── Provided records ──

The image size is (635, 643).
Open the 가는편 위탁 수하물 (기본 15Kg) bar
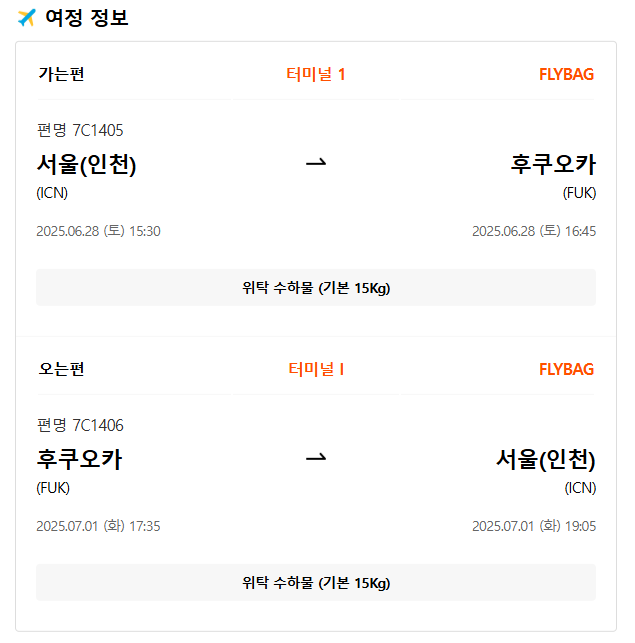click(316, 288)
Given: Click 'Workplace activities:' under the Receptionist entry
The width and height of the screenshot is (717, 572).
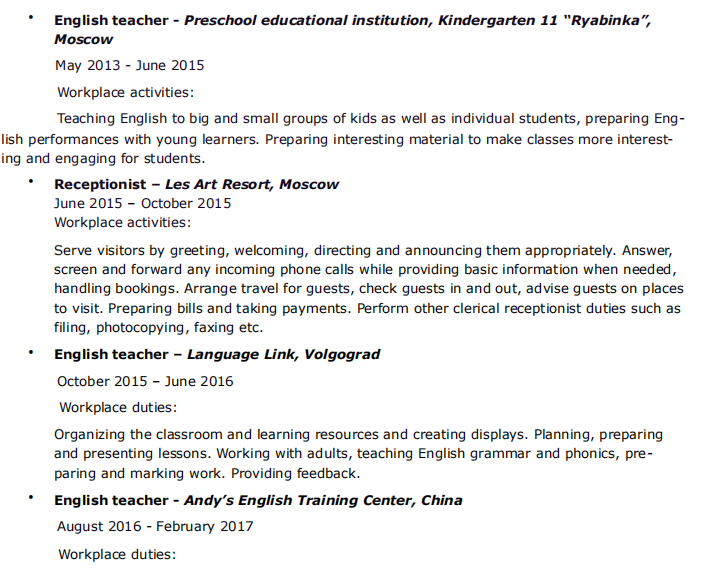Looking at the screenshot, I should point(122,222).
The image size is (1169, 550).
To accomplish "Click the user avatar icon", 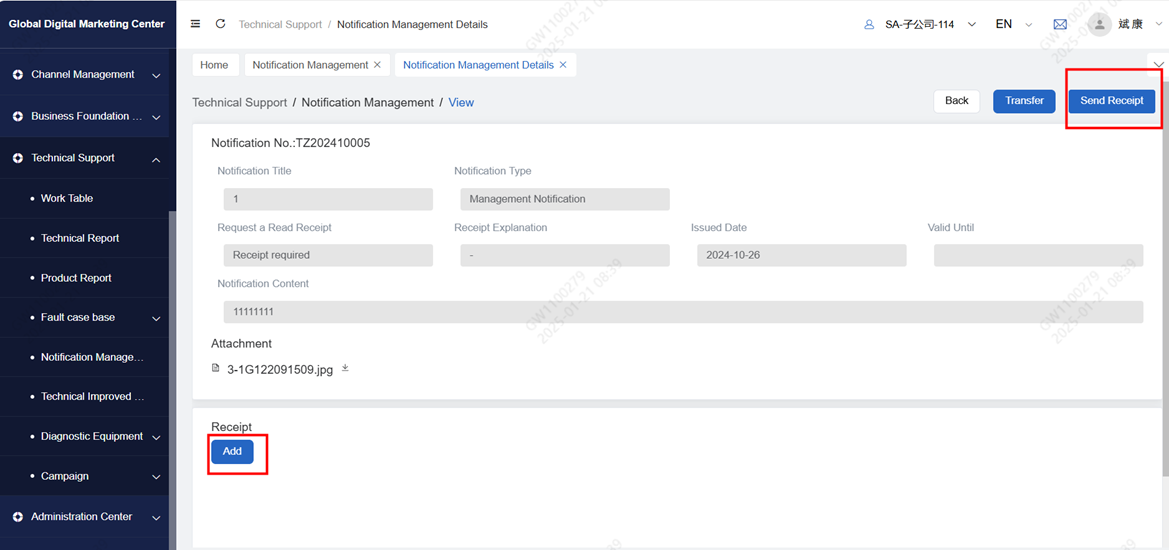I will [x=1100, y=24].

───

▶ **Exercise details**: Pictures excluded, repeat the material above from its first line through the line containing "The image size is (1169, 550).", both included.

▶ **Solution for this task**:
The image size is (635, 643).
Open the 가는편 위탁 수하물 (기본 15Kg) bar
click(316, 288)
Given: Click 'Workplace activities:' under the Receptionist entry
The width and height of the screenshot is (717, 572).
Looking at the screenshot, I should point(122,222).
The image size is (1169, 550).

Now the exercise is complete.